5. Mme A... B... fait valoir qu'elle vit depuis six ans en France, qu'elle a accouché d'un enfant mort-né en 2020, ce qui justifie une prise en charge psychologique, qu'elle n'a plus d'attache familiale dans son pays d'origine, sa mère et son demi-frère étant en France, qu'elle a fait des efforts d'intégration et est investie au sein du secours populaire. Il ressort toutefois des pièces du dossier qu'elle est célibataire et sans enfant, a déjà fait l'objet de deux mesures d'éloignement et ne justifie pas avoir tissé en France des liens d'une intensité telle que la décision litigieuse devrait être regardée comme portant une atteinte excessive à son droit au respect de sa vie privée et familiale. Par suite, le moyen tiré de la méconnaissance de l'article 8 de la convention européenne de sauvegarde des droits de l'homme et des libertés fondamentales doit être écarté, ainsi que, pour les mêmes motifs celui tirés de l'erreur manifeste d'appréciation.
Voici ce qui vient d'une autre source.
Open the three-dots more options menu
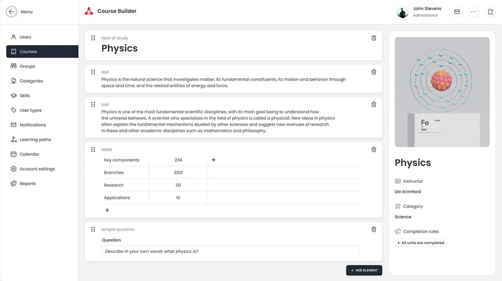This screenshot has width=502, height=281. (474, 11)
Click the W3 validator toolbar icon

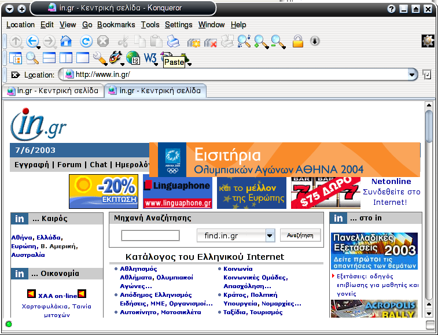tap(150, 58)
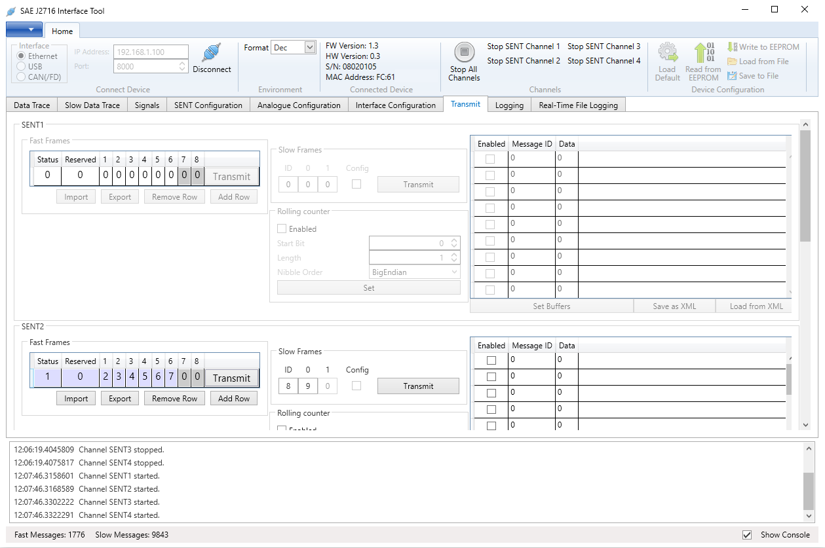Click the Save to File disk icon
This screenshot has width=825, height=548.
(x=732, y=76)
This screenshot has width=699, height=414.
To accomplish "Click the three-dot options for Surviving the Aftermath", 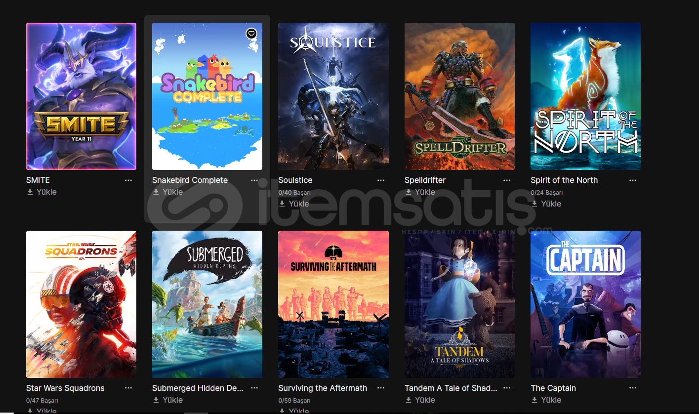I will (x=381, y=388).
6. En quatrième lieu, aux termes de l'article L. 313-14 du code de l'entrée et du séjour des étrangers et du droit d'asile, alors applicable : " " La carte de séjour temporaire mentionnée à l'article L. 313-11 ou la carte de séjour temporaire mentionnée aux 1° et 2° de l'article L. 313-10 peut être délivrée, sauf si sa présence constitue une menace pour l'ordre public, à l'étranger ne vivant pas en état de polygamie dont l'admission au séjour répond à des considérations humanitaires ou se justifie au regard des motifs exceptionnels qu'il fait valoir, sans que soit opposable la condition prévue à l'article L. 313-2 ".
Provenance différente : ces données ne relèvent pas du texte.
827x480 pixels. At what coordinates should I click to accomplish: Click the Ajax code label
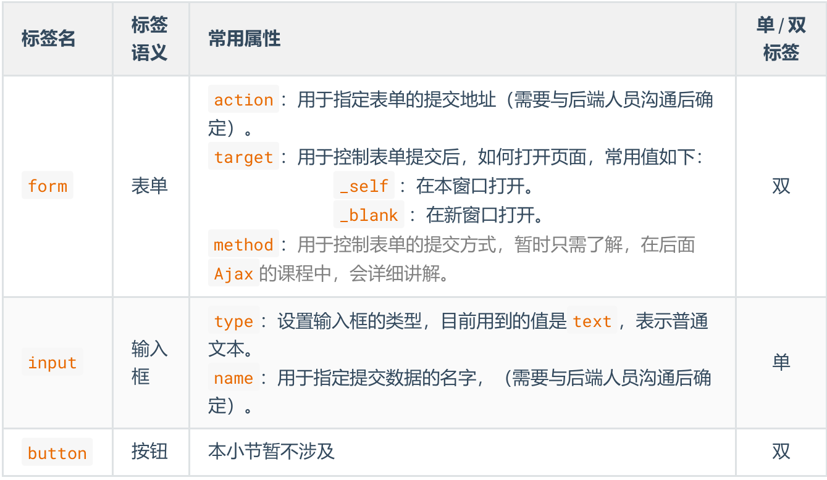click(x=233, y=273)
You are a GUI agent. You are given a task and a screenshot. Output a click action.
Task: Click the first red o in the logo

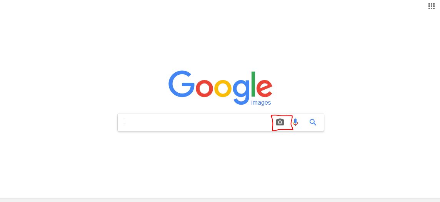(204, 88)
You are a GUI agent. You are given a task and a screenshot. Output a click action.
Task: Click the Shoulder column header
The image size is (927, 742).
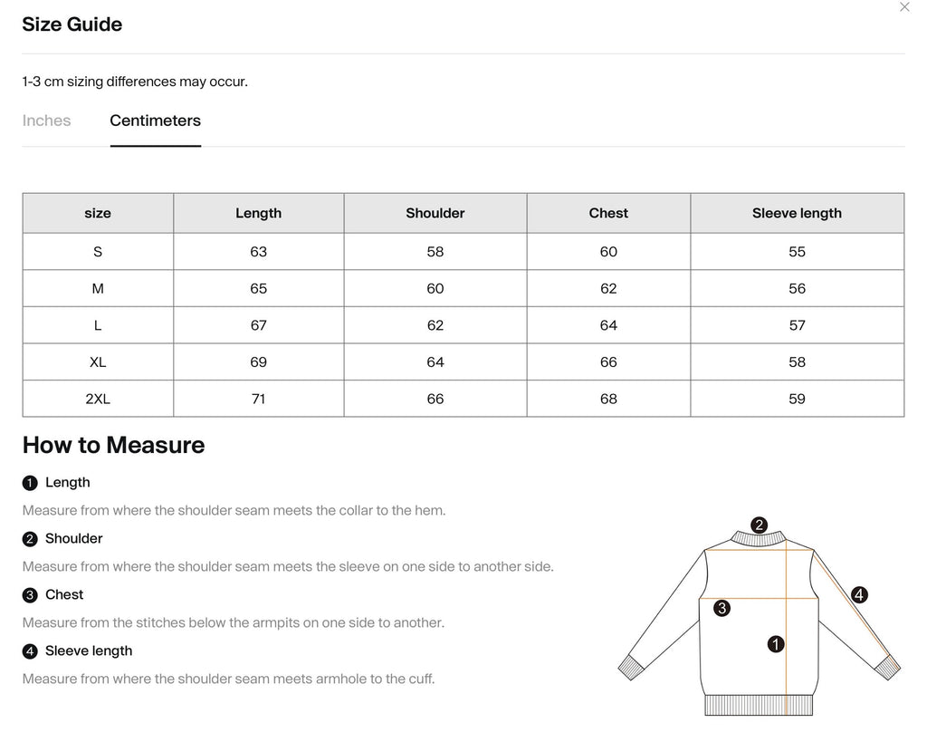[435, 213]
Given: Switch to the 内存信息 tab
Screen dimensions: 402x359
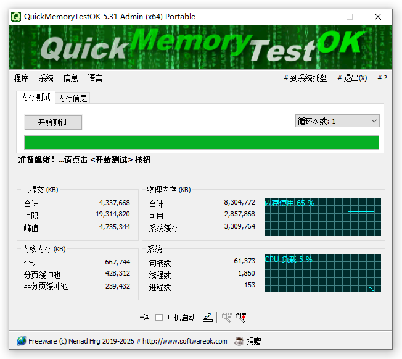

7. Les circonstances invoquées par la requérante, rappelées au point 5, ne constituent pas des considérations humanitaires ou des motifs exceptionnels, et le moyen tiré de l'erreur manifeste d'appréciation doit être écarté.
Sur la décision portant obligation de quitter le territoire français :
8. En premier lieu, il résulte de tout ce qui précède que le moyen tiré, par la voie de l'exception, de l'illégalité de la décision portant refus de titre de séjour, doit être écarté.
9. En deuxième lieu, il ne ressort pas des pièces du dossier que la préfète se serait crue tenue d'assortir le refus de titre d'une obligation de quitter le territoire français, et le moyen tiré de l'erreur de droit doit être écarté.
10. En troisième lieu, pour les mêmes motifs que ceux énoncés au point 5, il y a lieu d'écarter le moyen tiré de la méconnaissance de l'article 8 de la convention européenne de sauvegarde des droits de l'homme et des libertés fondamentales.
11. Il résulte de ce qui précède que Mme A... B... n'est pas fondée à soutenir que c'est à tort que, par le jugement attaqué, le tribunal administratif de Limoges a rejeté sa demande. Par voie de conséquence, il y a lieu de rejeter ses conclusions à fin d'injonction, ainsi que celles présentées au titre des articles 37 de la loi n° 91-347 du 10 juillet 1991 et L. 761-1 du code de justice administrative.
DÉCIDE :
Article 1er : La requête de Mme A... B... est rejetée.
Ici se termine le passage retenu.